See the recipe card below for a full list of ingredients and measurements.
Substitutions and Variations
I love these delicious cookies as is but feel free to get creative and make them your own!! Here are a few substitutions and variations to consider:
- Add nuts. Increase the texture factor by adding toasted walnuts or pecans to the dough when adding the chocolate chips.
- Add candy. For a fun twist, incorporate M&M's, toffee pieces, crushed peppermint, or peppermint bark.
- Use different chocolate . Switch up the chocolate and add a combination of milk and dark chocolate or a combination of milk and semi-sweet chocolate. Using all milk chocolate might make these cookies a little too sweet.
- Use a different extract. If baking for the holidays, peppermint extract would be a great addition to pair with chocolate chips. Additionally, you can use lemon extract to create a lemon sugar cookie and add white chocolate chips!!
This recipe has not been tested with other substitutions or variations. If you happen to try any from the list above of add your own spin with new ingredients, please let us know how it turned out in the comments below.

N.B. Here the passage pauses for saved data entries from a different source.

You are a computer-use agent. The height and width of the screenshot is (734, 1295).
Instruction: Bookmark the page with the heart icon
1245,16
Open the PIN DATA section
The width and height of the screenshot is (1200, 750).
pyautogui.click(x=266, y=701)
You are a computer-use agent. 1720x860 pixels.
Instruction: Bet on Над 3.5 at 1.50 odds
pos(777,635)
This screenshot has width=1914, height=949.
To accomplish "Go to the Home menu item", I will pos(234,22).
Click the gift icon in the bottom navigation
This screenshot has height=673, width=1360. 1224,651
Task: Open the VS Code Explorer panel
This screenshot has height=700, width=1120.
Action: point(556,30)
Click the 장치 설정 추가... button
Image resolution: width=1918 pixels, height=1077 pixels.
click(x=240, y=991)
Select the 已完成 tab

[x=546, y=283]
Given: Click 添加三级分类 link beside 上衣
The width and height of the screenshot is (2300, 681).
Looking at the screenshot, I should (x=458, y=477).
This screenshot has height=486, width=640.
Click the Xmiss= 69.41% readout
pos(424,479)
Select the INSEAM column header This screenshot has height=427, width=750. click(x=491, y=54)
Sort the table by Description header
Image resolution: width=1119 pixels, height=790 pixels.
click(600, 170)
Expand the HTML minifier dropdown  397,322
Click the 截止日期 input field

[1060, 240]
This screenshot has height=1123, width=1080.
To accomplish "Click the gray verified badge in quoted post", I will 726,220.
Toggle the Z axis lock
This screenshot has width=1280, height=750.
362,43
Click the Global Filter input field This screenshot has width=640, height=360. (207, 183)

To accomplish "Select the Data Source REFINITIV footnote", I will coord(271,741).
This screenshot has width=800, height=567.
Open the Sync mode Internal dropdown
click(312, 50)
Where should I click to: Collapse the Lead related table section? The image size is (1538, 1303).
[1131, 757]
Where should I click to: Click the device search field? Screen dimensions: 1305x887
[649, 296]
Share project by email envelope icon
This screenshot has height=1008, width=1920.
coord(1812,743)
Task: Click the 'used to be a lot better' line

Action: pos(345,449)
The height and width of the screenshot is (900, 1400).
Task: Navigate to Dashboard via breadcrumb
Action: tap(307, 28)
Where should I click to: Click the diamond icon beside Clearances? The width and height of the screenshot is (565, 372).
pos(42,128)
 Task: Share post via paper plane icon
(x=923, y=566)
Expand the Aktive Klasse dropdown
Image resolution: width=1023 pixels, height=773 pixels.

VC Top Tip: I tested these cookies using different baking times to determine the texture at each stage. They can be baked from a range of 12 to 14 minutes depending on the texture you like best. For soft and gooey cookies, bake the cookies for 12 minutes. For firmer, crispier cookies, bake for a max of 14 minutes. They are done when the edges are barely golden brown and the centers have puffed up.
VC Top Tip: If your kitchen is warm and your cookie dough balls become wet and sticky, place them in the fridge for 10 minutes to harden.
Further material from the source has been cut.